PROBLEM TO WORK ON
Please copy the entries between the line containing "Open the Severance Ongoing link" and the line containing "Looking at the screenshot, I should click(552, 16).", inclusive, reproducing each line precisely.

SOURCE DATA
......

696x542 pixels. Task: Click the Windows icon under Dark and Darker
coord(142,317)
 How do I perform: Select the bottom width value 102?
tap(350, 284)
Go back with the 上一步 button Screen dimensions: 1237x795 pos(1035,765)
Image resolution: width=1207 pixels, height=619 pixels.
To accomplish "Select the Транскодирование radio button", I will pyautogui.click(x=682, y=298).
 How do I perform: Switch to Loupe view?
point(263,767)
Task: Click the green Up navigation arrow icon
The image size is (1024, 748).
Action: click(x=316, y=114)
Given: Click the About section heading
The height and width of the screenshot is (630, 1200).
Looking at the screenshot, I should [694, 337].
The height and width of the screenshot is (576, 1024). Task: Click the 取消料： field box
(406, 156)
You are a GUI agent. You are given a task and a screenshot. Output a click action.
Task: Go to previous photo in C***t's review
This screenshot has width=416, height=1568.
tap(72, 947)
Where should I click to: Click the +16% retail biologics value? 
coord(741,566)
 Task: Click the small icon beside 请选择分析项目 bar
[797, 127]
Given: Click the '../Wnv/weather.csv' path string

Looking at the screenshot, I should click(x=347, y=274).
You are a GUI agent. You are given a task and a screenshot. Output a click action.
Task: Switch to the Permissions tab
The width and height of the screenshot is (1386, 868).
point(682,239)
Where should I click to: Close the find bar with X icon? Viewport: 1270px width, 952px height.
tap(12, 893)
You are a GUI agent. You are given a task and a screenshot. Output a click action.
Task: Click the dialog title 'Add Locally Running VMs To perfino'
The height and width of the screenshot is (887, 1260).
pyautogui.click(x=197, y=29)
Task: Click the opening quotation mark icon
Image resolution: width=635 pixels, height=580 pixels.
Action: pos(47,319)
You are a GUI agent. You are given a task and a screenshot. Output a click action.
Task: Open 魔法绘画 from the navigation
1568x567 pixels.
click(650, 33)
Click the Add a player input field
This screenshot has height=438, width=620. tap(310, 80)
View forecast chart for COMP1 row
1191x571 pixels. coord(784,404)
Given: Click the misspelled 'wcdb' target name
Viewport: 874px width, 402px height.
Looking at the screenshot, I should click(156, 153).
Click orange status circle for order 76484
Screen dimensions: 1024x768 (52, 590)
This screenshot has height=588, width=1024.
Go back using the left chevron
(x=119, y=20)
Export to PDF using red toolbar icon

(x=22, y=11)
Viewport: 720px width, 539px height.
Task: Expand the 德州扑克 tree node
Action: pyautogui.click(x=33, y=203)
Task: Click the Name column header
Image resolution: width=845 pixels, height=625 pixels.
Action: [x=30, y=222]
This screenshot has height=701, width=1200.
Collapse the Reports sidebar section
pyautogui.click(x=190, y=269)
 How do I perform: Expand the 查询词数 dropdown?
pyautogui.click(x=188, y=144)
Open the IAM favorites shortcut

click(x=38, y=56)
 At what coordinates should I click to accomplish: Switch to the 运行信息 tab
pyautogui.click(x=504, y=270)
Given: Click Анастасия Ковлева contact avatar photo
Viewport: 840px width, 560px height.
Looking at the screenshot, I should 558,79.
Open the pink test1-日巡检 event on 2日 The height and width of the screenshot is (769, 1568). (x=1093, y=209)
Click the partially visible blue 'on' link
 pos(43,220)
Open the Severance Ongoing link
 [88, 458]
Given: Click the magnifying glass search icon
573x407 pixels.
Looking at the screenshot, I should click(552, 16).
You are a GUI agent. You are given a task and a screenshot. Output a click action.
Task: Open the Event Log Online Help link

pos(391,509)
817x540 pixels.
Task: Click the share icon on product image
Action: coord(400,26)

......

FINISHED EXERCISE
Open the Severance Ongoing link
 [88, 458]
Given: Click the magnifying glass search icon
573x407 pixels.
Looking at the screenshot, I should click(552, 16).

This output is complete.